Sinar matahari yang kian meredup, menyisakan pelan-pelan
bayangan diujung barat yang masuk melalui jembatan yang membelah dua kota. Sinar matahari yang semu
kemerah-merahan muda (karena sudah sore) menyisir jendela kapal dimana kepala para
penumpang sedang menyender. Suasana di dalam kapal masih terlihat terang meski
lampu-lampu belum dinyalakan. Namun lama kelamaan petugas kapal memencet tombol
salah satu lampu di sebelah kiri meja minuman karena redup mulai muncul.
Setelah
puas dengan obrolan bersama kawan dari Armenia, saya menuju ke atas dek kapal
di lantai dua. Saya sengaja pergi karena setelah diperhatikan, ia sepertinya
sedang berkawan dekat dengan perempuan muda sesama negaranya. 9 hari di
Budapest membuatnya semakin dekat. Bulir-bulir asmara –kelihatannya-- secara
otomatis tumbuh di antaranya. Itu terlihat jelas dari pandangan sang perempuan
kepada si pria -- yang memang tampan – dengan aroma cinta (sok tahu ya
saya..ha..ha…). Mereka duduk dalam jarak yang dekat, bahkan saling menempel.
Untuk merahasiakan obrolannya, mereka terkadang berbicara dengan bahasa
negaranya, sehingga saya tidak memahaminya. Namun gesturnya tidak bisa
dibohongi. Sebodo amat, pikirku. “It is
not my bussiness”, gumanku lirih.
Serasa
seperti di film “Tetanic”, saat saya sudah berada di atas dek kapal. Indah
sekali pemandanganya. Angin yang menerpa wajah dan rambuktu begitu lembut
terasa. Untung sekali, saya bisa menyaksikan peristiwa tenggelamnya matahari secara
pelan di ujung Barat arah sungai. Eksotis. Romantis. Alam sekitarnya terlihat
seksi sekali. Sambil menenggak minuman segar, saya meneruskan ngobrol ringan
dengan kawan Polandia. Dia bercerita tentang kondisi negaranya yang baru lepas
dari perang saudara. Kini, negaranya sedang berbenah untuk mencari tatanan yang
mumpuni guna menyejahterakan rakyat.
Berbagai
pemandangan saya saksikan dari atas dek itu. Bangunan-bangunan megah nan
bersejarah berjejeran di tepi sungai Donau. Salah satunya, kantor parlemen yang
kokoh berdiri pas di sudut depan kapal kami yang sedang berlayar pelan. Gagah
sekali dan beraroma magis. Ia begitu kokoh dengan arsitektur klasik (mungkin
khas eropa tengah) yang disinari lampu-lampu indah saat petang datang.

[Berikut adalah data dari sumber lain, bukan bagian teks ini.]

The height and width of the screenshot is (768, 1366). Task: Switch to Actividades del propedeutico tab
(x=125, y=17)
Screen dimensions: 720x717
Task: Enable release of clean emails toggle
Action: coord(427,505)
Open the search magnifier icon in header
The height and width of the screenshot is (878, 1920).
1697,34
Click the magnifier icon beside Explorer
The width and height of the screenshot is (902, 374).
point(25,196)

Pikiranku berujar, “ Wah kalau posisi
kantor parlemen berada di tepi sungai, maka rakyat bila akan berdemo pasti kesulitan.
Mereka harus berlayar dengan kapal kali ya…”.
Jembatan
yang membelah dua daerah itu pun terlihat macho. Saya merasakan saat melihatnya
dari kapal kala melintas persis di bawah jembatan. Ia terbuat dari besi dengan
arsitektur klasik nan artistic. Seolah aroma peninggalan masa lalu dari suku
Hun – dalam sejarah termaktub bahwa masyarakatnya berasal dari suku Hun – masih
terasa hingga sekarang.
Hingga
akhir pelayaran senja itu, saya tersuguhi keeksotikan pemandangan dan tata
laksana bangunan yang indah nan cantik. Negara Hongaria (atau Hungary)
betul-betul memandang sungai Donau sebagai aset. Pemerintah setempat selalu
merawat dan memeliharanya dengan mengintegrasikan berbagai elemen yang berada
di sekitarnya. Sehingga bangunan dan infrasturktur sekelilingnya saling
mendukung. Buah karya yang tercipta dari kecintaan terhadap sungai, adalah
suasana “romantis” dan aura “kedamaian” terhadap manusia yang memandangnya.